Sayın Başkan, değerli milletvekilleri; teklifin bu bölümünde yer alan bir diğer hukuk garabeti düzenleme ise mülki idare amiri olarak Hükûmet tarafından atanan valilere sandık taşıma, sandık birleştirme ve sandık seçmen listelerini karma hâle getirme gibi son derece muğlak, son derece açık uçlu, son derece suistimale ve keyfiyete açık yetkiler verilmesi yönündeki kanuni değişikliktir. Bunun, teklifin en kritik ve seçimlerin sivil ruhuna doğrudan zarar veren düzenlemelerinden birisi olduğu açıktır.
Bilindiği üzere, seçimlerin siyasi partiler tarafından yüksek yargının denetimi altında yapılması esas olandır. Mülki idare amirlerine, valilere seçim süreçlerine dair böylesine doğrudan müdahale edebilme yetkisi veren böyle bir düzenleme, seçimlerin sivil karakterini temelden tehlikeye sürükleyen niteliktedir. İktidar partisince kurulan hükûmet tarafından yani yürütme erkini temsil eden erk tarafından doğrudan atanan valilerin böylesine nötr olması gereken bir konuda yetkilendirilmesi, seçimlerin tarafsızlığını da ortadan kaldırmaktadır. Kaldı ki tüm antidemokratik uygulamalarıyla giderek baskıcı bir hâl almış olan OHAL sürecinde yapılması muhtemel bir seçimde valilerin böylesine bir yetkiyle donatılması, Anayasa'da açıkça tarif edilen seçimlerin serbest ve eşit bir ortamda gerçekleştirilme ihtimalini dahi ortadan kaldırmaktadır.

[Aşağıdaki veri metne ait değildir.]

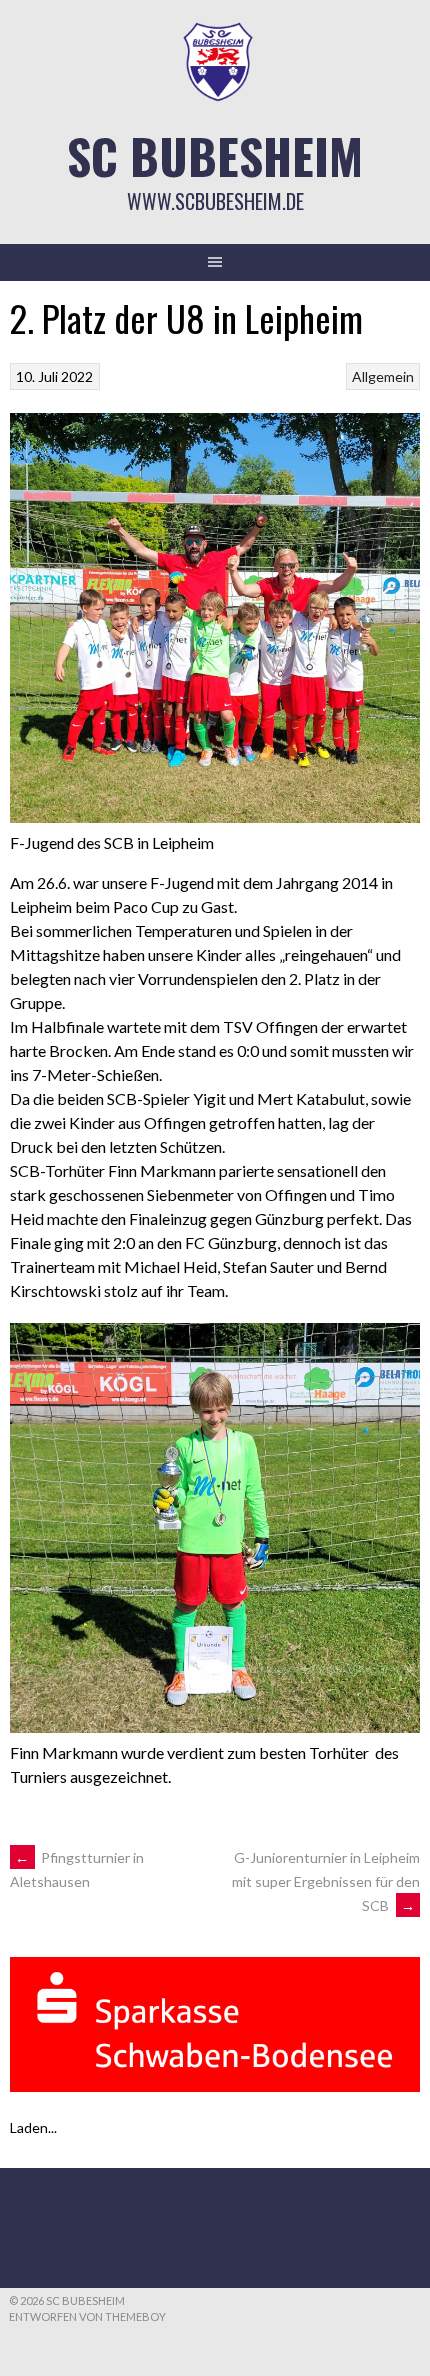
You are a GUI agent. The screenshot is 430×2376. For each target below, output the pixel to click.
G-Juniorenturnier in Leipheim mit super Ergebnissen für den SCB (326, 1881)
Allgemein (383, 376)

Sayın Başkan, değerli milletvekilleri; teklifin bu bölümünde yer alan ve seçimlerin güvenilirliğini âdeta ortadan kaldırmaya kasteden diğer bir düzenlemeyse sandık kurulu başkanlarının sadece kamu çalışanları arasından belirleneceğine ilişkin değişiklik ile mühürsüz oy pusulası ve oy zarflarının geçersiz sayılmayacağına ilişkin değişikliktir. Anayasa'nın 68'inci maddesinde açıkça ifade edilmiş, öncelikle ve tekrar tekrar belirtmemiz gereken husus şudur: Siyasi partiler, demokratik siyasi hayatın vazgeçilmez unsurlarıdır. Oysa bu teklifte ne yapılmak isteniyor? Anayasa'da demokratik siyasi hayatın vazgeçilmez unsurları olarak tanımlanan siyasi partiler, sandık kurullarına başkan önerme hakkından menedilmektedirler. Bununla yetinilmiyor, 16 Nisan referandumunda mühürsüz oy pusulalarına ilişkin YSK'nin son dakikada aldığı usulsüz ve hukuksuz kararın aynı zamanda kanunsuz bir karar olduğunu açıkça beyan eder nitelikte bir düzenlemeye daha gidiliyor ve bundan sonra mühürsüz oy pusulası ya da zarfların geçersiz sayılmayacağı şeklinde bir ucube uygulama getirilmek isteniyor.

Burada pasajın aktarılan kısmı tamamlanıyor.